Adding multi-walled carbon nanotubes (MWCNTs) to a common refrigerant can reduce a domestic refrigerator’s power consumption by nearly 30%, according to researchers at the University of Johannesburg in South Africa. Such a huge energy saving would be particularly welcome in low-income countries where electricity blackouts are frequent and refrigerators often have to run off expensive generators.
A conventional refrigerator works by pumping a refrigerant around a closed system. The refrigerant expands from a liquid to a gas, and then contracts to become a liquid again – a process that requires electrical energy, which is acquired by cooling the surroundings on the cold side of the system. This heat is then released on the hot side when the gas condenses back into a liquid.
Many domestic, and indeed industrial, refrigerators use a chemical called R134a as their refrigerant. Also known as tetrafluoroethene, R134a has the chemical formula CF3CH2F and belongs to the hydrofluorocarbon family of refrigerants. Although it is non-flammable and boasts a low ozone depleting potential (ODP) compared to chlorofluorocarbons and hydrochlorofluorocarbons (both of which were phased out in the 1990s), it does have a high global warming potential (GWP). For this reason, other refrigerants are being sought to replace it.
Replacing R134a with a R600a/MWCNT mix
In this work, researchers led by Daniel Madyira studied an alternative refrigerant called R600a, or isobutane. This chemical has a low GWP as well as a low ODP and is starting to replace R134a in new refrigeration units, especially domestic and light commercial systems such as fridges, freezers and drink dispensers.
To improve the cooling efficiency of their R600a, the researchers dosed it with 0.4 g/L to 0.6 g/L MWCNTs in a mineral oil lubricant. They then removed R134a and its compressor oil from a household refrigerator (which was manufactured to work with 100 g of R134a) and fed their new R600a/MWCNT mix into the inlet of the fridge’s compressor.
Performance tests by the University of Johannesburg team revealed that the fridge cooled faster when running on R600a/MWCNTs and had a reduced evaporation temperature of –11 °C after 150 minutes. “This is lower than the –8 °C for R134a,” Madyira explains. “It also exceeds the ISO 8187 standard, which calls for –3 °C at 180 minutes.”
29% less energy consumption
The Johannesburg team found that their modified appliance consumed 29% less energy than one using R134a – a figure that Madyira calls “a significant energy gain for users, especially low-income households”. He adds that both the reduction in energy consumption and the resulting improvement in cooling performance are due to the nanoparticles, which “not only improve the refrigerant’s thermal conductivity but also reduce friction and wear on the fridge’s vapour compressor,” he tells Physics World. The reduction in friction, in turn, enhances the heat transfer rate and reduces the pumping power required by the compressor for effective operation. Previous work by other groups also showed reduced energy use when refrigerants made with water or ethylene glycol were dosed with MWCNT particles in a similar fashion.
Don’t try this at home
Despite the potential boost to cooling efficiency, Madyira advises against simply replacing the refrigerant in your fridge with R600a. Instead, a trained refrigeration technician should do the job – not least because R600a, unlike R134a, is flammable. Also, while some refrigerator manufacturers have begun to commercialize appliances that use R600a, they use no more than 150 g of the material in a domestic fridge. In their work, Madyira and colleagues used between 50–70 g to stay within safety parameters.

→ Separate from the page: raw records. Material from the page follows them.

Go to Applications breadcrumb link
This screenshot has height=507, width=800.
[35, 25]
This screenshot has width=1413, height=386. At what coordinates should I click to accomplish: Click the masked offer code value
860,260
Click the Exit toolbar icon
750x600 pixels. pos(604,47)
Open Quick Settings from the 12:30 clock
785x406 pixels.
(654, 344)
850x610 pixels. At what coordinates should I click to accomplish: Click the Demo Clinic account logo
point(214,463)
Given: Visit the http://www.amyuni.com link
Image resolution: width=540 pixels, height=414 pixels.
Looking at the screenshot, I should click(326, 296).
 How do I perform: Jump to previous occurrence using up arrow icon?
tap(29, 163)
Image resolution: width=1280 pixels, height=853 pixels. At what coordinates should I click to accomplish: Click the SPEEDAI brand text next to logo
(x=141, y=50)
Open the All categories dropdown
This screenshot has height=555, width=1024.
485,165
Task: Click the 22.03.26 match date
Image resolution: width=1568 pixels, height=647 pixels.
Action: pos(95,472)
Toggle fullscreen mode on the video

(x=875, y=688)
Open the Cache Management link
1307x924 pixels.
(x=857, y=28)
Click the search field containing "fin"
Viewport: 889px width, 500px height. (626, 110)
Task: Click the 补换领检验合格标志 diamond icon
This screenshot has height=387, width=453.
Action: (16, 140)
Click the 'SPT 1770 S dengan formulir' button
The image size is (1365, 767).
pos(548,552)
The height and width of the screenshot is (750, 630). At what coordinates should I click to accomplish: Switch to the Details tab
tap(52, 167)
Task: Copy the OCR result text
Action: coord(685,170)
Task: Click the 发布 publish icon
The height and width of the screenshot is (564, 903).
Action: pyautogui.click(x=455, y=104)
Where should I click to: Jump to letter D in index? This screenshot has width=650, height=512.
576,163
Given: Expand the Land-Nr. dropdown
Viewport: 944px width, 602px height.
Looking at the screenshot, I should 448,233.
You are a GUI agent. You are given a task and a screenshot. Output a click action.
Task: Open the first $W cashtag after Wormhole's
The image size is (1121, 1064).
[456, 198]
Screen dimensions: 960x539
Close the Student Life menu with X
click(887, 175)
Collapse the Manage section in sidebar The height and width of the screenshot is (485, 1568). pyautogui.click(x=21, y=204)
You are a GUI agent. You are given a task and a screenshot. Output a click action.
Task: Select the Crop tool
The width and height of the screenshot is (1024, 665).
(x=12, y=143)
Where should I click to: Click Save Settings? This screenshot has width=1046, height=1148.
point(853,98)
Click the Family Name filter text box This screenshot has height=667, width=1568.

‘Colossal elastocaloric effect’ could lead to better refrigerators
Another barrier to do-it-yourself replacement is that the mineral oil used in the compressor needs to be mixed in the right concentrations, with a magnetic stirrer or sonic bath used to agitate and homogenize the ingredients before adding them to the compressor. The main challenge in this step, Madyira explains, is to overcome coagulation of the particles before adding the oil to the compressor – a task that requires careful preparation.
The researchers, who describe their work in Energy Reports, say they will now test different types of nanoparticles to determine whether they reduce power consumption in vapour compression refrigeration systems. “We will be continuing to conduct tests on various other types of refrigerants to see if the same performance benefits reported for R600a can be duplicated,” says Madyira. “We also need to further analyse the durability of the nanoparticles we tested.”